Body-staining is usual with both men and women, who do it for
themselves, or get others to help them. There is no ceremony
in connection with it. The colours generally adopted are red,
greyish-yellow and black. The red stain is procured from an earth,
which is obtained from the low countries; but they themselves also
have an earth which is used, and produces a more bronzy red. The
yellow stain is also got from an earth. All these coloured earths
are worked into a paste with water, or with animal fat, if they can
get it. I think they also get a red stain from the fruit of a species
of Pandanus; but I am not quite clear as to this. The black stain is
obtained from crushed vegetable ashes mixed with fat or water. The
staining of the face is usually of a simple character. It may cover
the whole face all in one colour or in different colours, and often
one side of the face is stained one colour, and the other side another
colour. They also make stripes and spots or either of them of any
colour or colours on any part of the face. The red colour (I think
especially that obtained from the Pandanus fruit) is also often applied
in staining the whole body, this being especially done for dances and
visiting; though a young dandy will often do it at other times. The
black is the symbol of mourning, and will be referred to hereafter.

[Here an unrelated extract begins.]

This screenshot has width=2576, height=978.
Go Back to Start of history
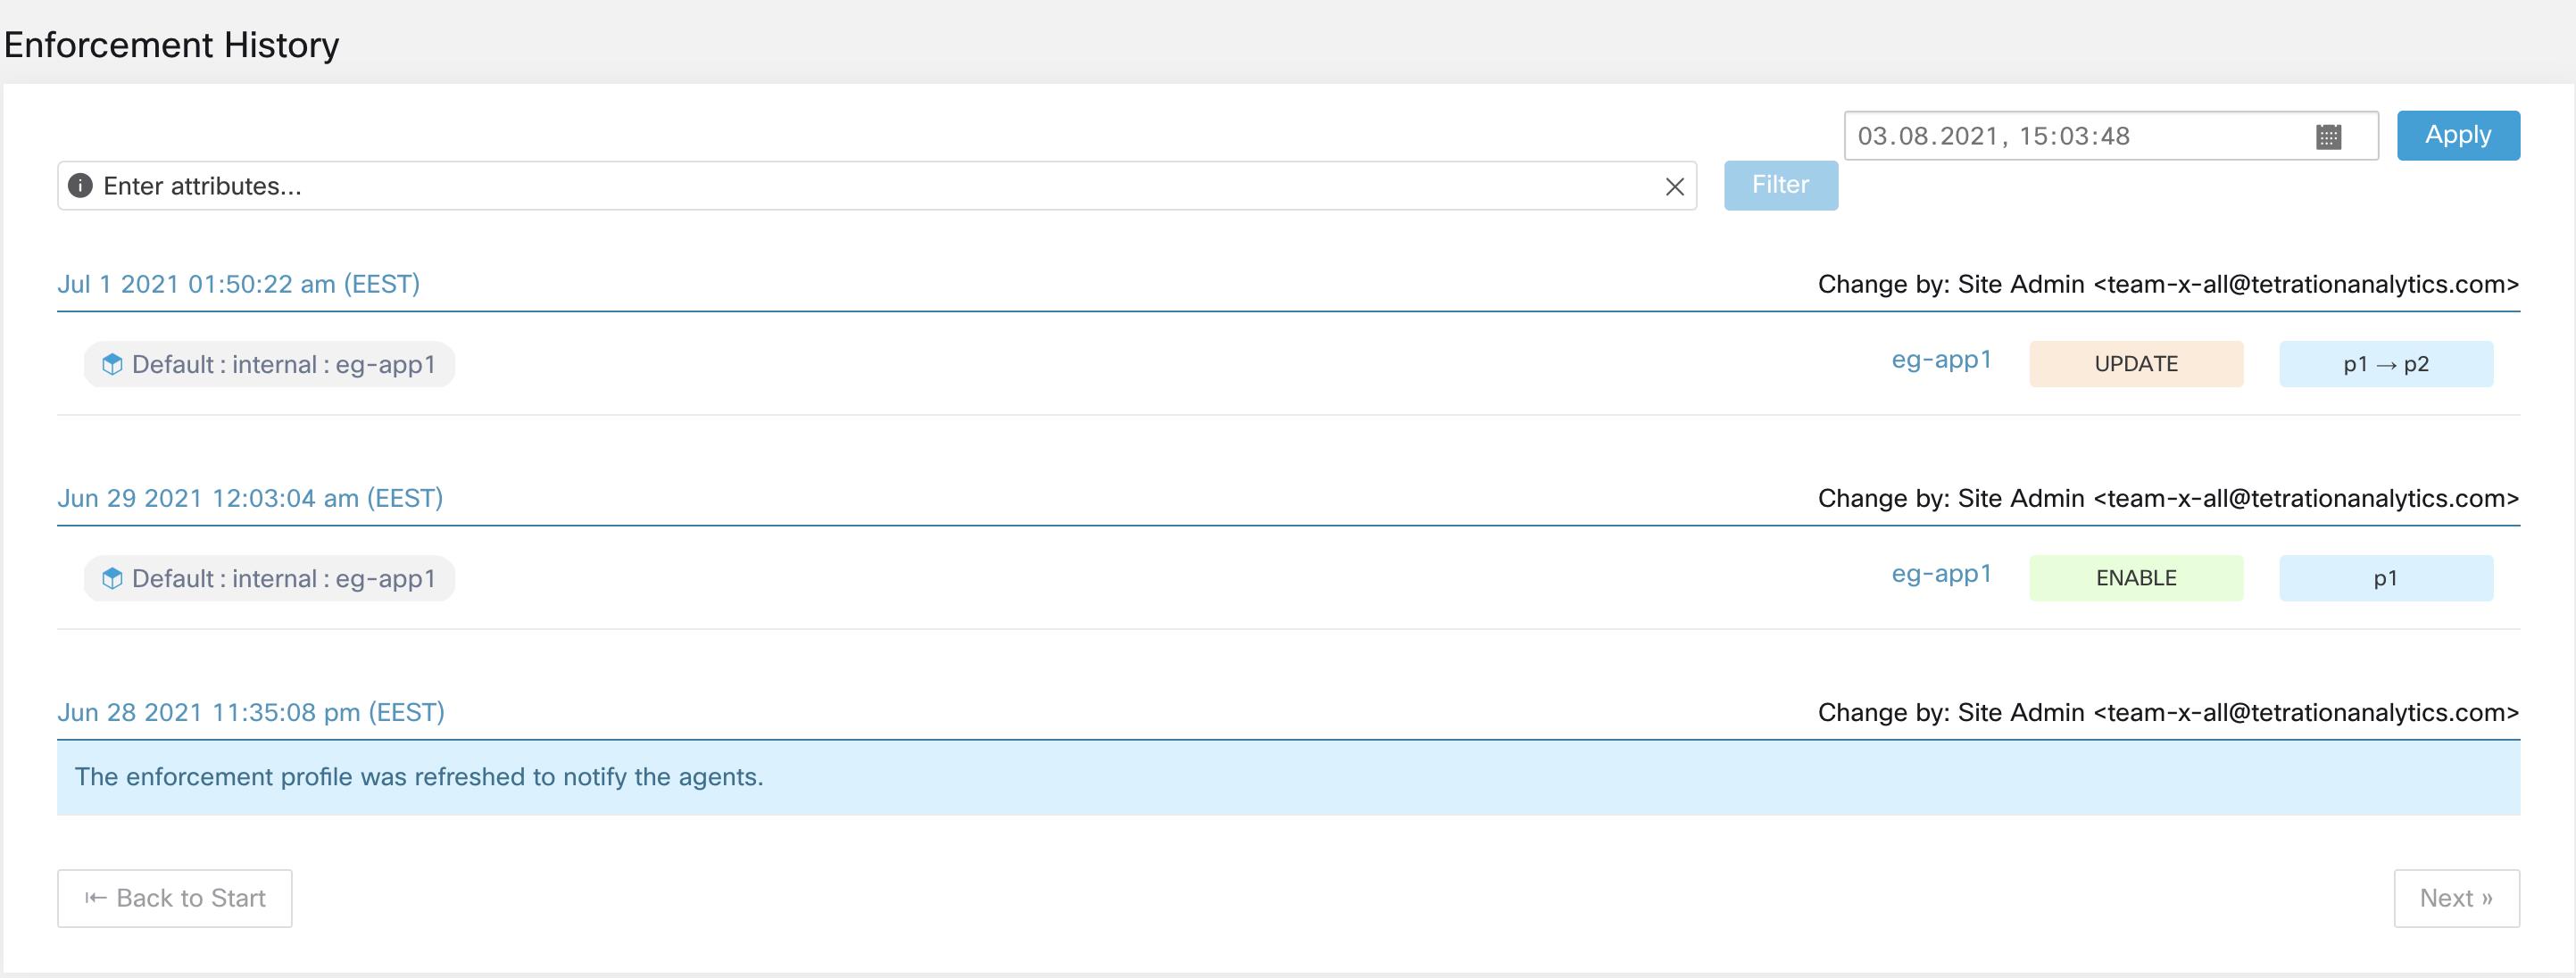pos(175,898)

Hairdressing may be conveniently dealt with here. The Mafulu
hairdressing is quite simple and rough, very different from the
big, spreading, elaborately prepared and carefully combed mops of
Mekeo. This is a factor which a traveller in this part of New Guinea
may well bear in mind in connection with his impedimenta, as he has
no difficulty in getting the Kuni and Mafulu people to carry packages
on their heads, which the Mekeo folk are unwilling to do.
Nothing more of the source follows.